6a neither anticipate the revolution like the moderns, nor recapitulate traditions like the post-moderns. Instead the London-based architects show a feeling for time and for the vicissitudes it contributes to the life of things. Buildings are coincidences, the results of a succession of fortuitous collisions and near-misses. 6a come to them with the curiosity of anthropologists and the patience of detectives, searching for the sign that will unlock a particular situation and allow them to make the most of an occasion.
From Never Modern, by 6a and Irénée Scalbert, Park Books, Zurich, 2013
Whether they are fitting out a Savile Row shop or adapting a grade I-listed house, London duo 6a architects take a radical approach to history and conservation, cherry-picking elements of the past to weave into new narratives. Tom Emerson and Stephanie Macdonald are specialists in anthropological storytelling, the result of scholarly curiosity and sensitive attention to detail.

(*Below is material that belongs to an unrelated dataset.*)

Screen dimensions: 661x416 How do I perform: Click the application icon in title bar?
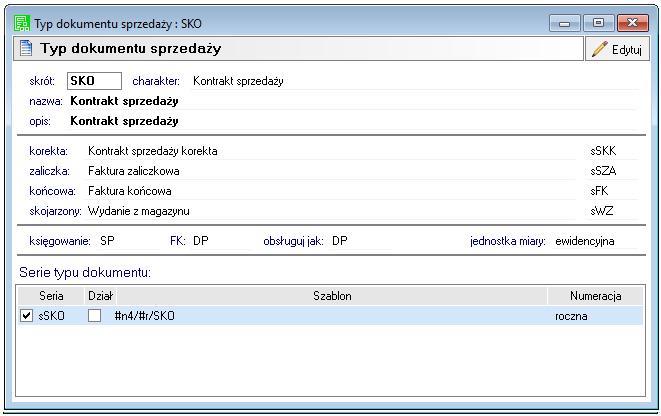pos(22,23)
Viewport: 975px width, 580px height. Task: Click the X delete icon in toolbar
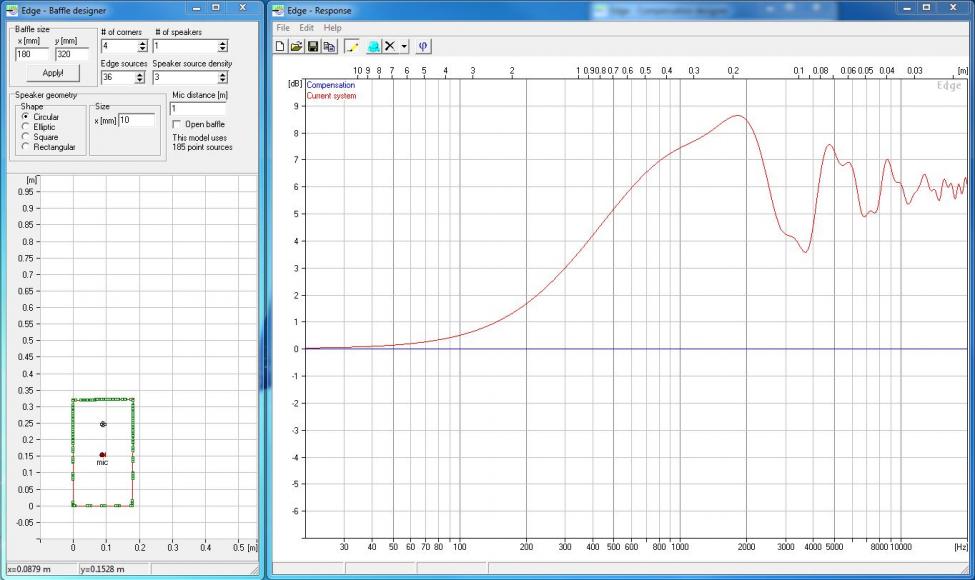390,47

6a architects was founded in 2001 and has become one of the leading architectural practices in the UK. The practice is perhaps best known for its exhibition spaces in delicate historical settings, such as the South London Gallery (2010) which was expanded to include a Victorian terraced house, and Raven Row (2009), two Huguenot merchant’s buildings that they adapted and extended into a gallery.
Other recent projects include a façade for Paul Smith in Mayfair, the restoration of the Fashion Galleries at the V&A Museum and Tree House in east London. A new residential building for Churchill College, University of Cambridge, a photography studio for Juergen Teller and an apartment building in north London are under construction. 6a is currently designing the new MK Gallery in Milton Keynes, Modern Art Oxford and a new Arts Club in east London as well as several artists studios and residential projects.
6a has won several riba awards, has been nominated five times for the Mies Van der Rohe Award and won the Erich Schelling Medal for Architecture in 2012.